Dirk Jungnickel / 08.04.2022

@ Frau Dr. Henker - Ch. Noll Man muß Selenskyj nicht lieben, aber wie Sie ihn hier abqualifizieren ist nur peinlich. Meinen Sie etwa, er hat sich diese Rolle ausgesucht ???  Wer sich einem Hitler- Stalin - Verschnitt gegenüber sieht, dem bleibt keine große Wahl. Diesem Verbrecher muß man widerstehen oder sich ausliefern. Er hat sich gottlob für Ersteres entschieden . Und vielleicht werden eines Tages Ihre Meinung auch Ukrainer lesen, die ihre Lieben und ihr Hab und Gut verloren haben.  Hoffentlich schämen Sie sich wenigstens dann !!!

Joerg Machan / 08.04.2022

@rne Ausländer. In der jüdischen Bibel (AT) gibt es zwei verschiedene Bezeichnungen für das, was die einfachen Christen “Gott” nennen: Elohim und JHWH (ha schem = der Name). Schon vor ca. 1000 Jahren hat der damals größte jüdische Kommentator, Raschi, darauf verwiesen, dass man Elohim als Richter oder Gericht verstehen muss. Von dort ist es nur ein kleiner Schritt zum “Gesetz”. Wenn Sie, wie viele Juden, dem folgen wollen, dann liest sich der erste Satz der Bibel sinngemäß so: Im Anfang schufen Naturgesetze die Welt/Erde ... JHWH gab dann dem Volk Israel die ethisch-moralischen Gesetze, wie die 10 Gebote etc. Dass der Messias von einer Jungfrau geboren wird ist übrigens ein Übersetzungsfehler vom hebräischen Original in die Septuaginta (LXX). Das lernt jeder (!) Theologe im ersten Semester ...

▸ **Deine Aufgabe**
Wer war laut dem Seitentext vor etwa 1000 Jahren der größte jüdische Kommentator?

▸ **Dateneinträge**
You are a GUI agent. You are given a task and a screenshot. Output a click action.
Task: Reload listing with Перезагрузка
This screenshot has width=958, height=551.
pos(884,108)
* * *
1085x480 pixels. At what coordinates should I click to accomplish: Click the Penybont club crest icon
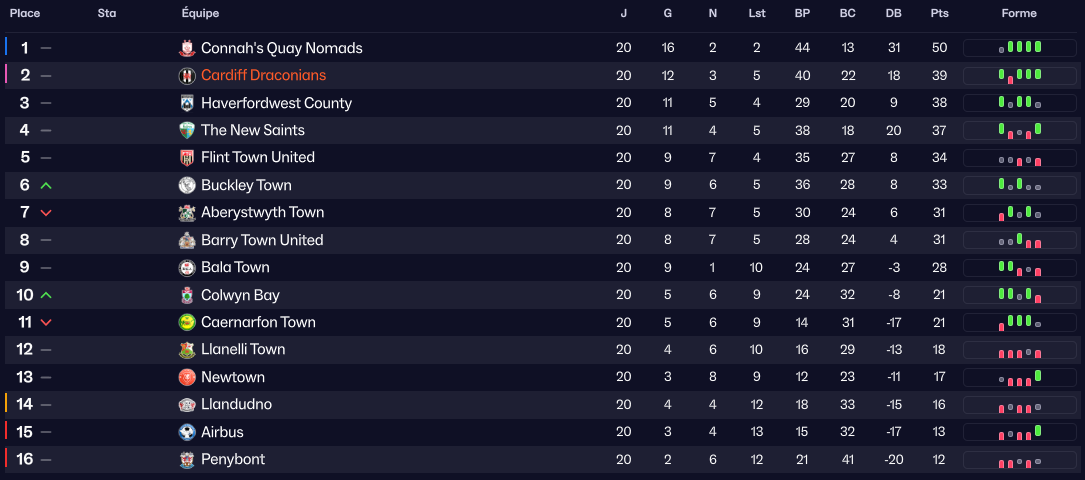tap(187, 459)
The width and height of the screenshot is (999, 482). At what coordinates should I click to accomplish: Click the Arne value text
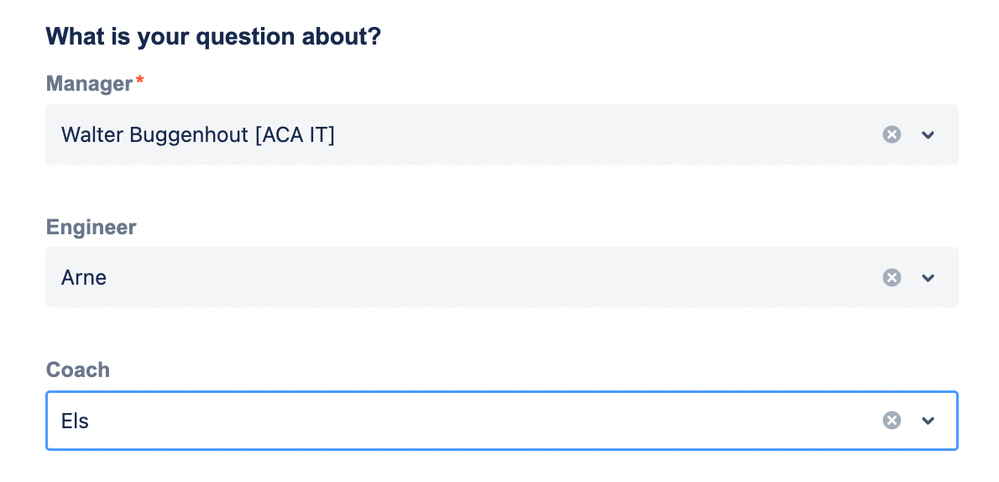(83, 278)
==
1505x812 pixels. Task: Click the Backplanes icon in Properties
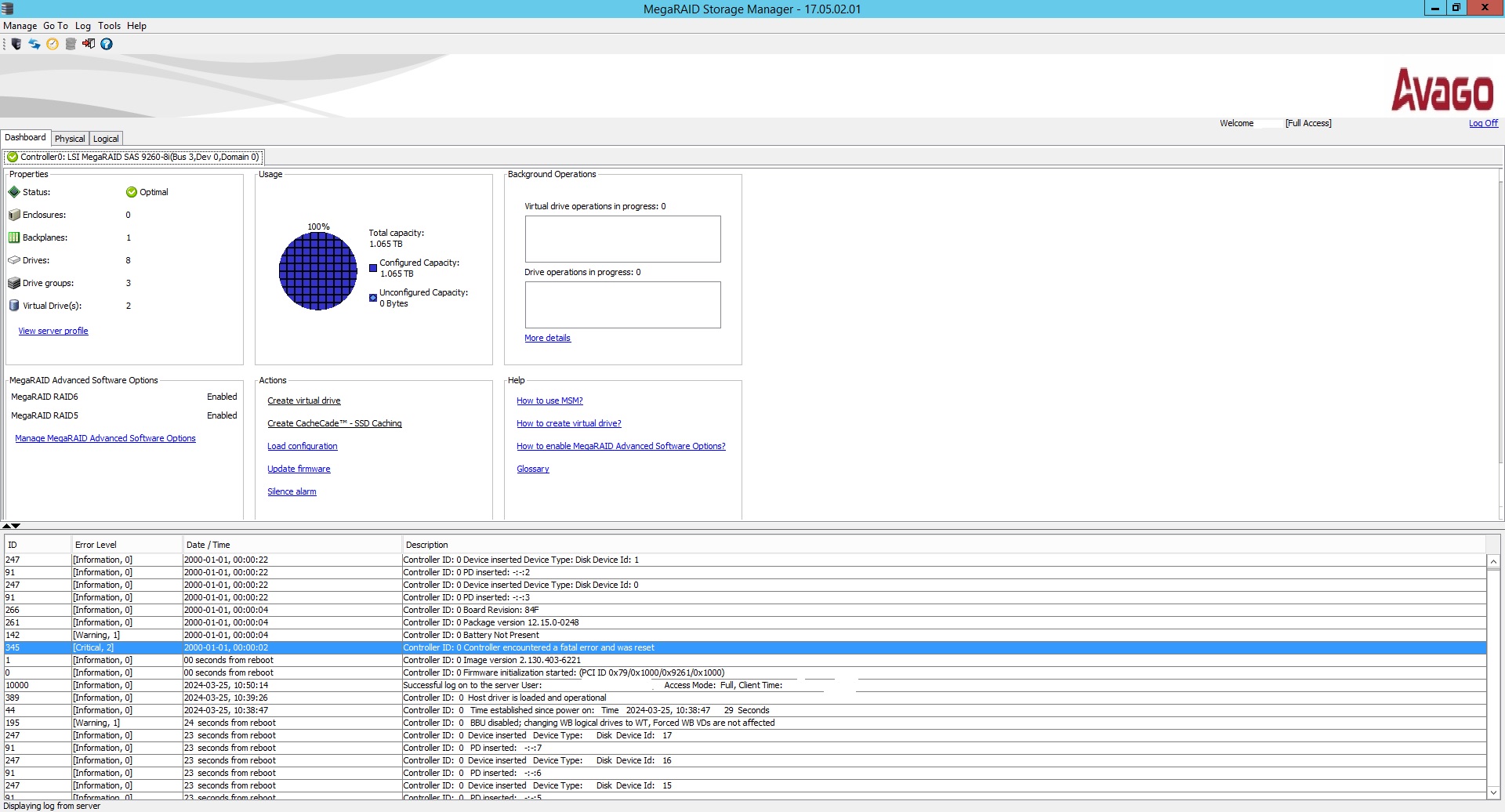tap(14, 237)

▸ **Übungsergebnis**
Raschi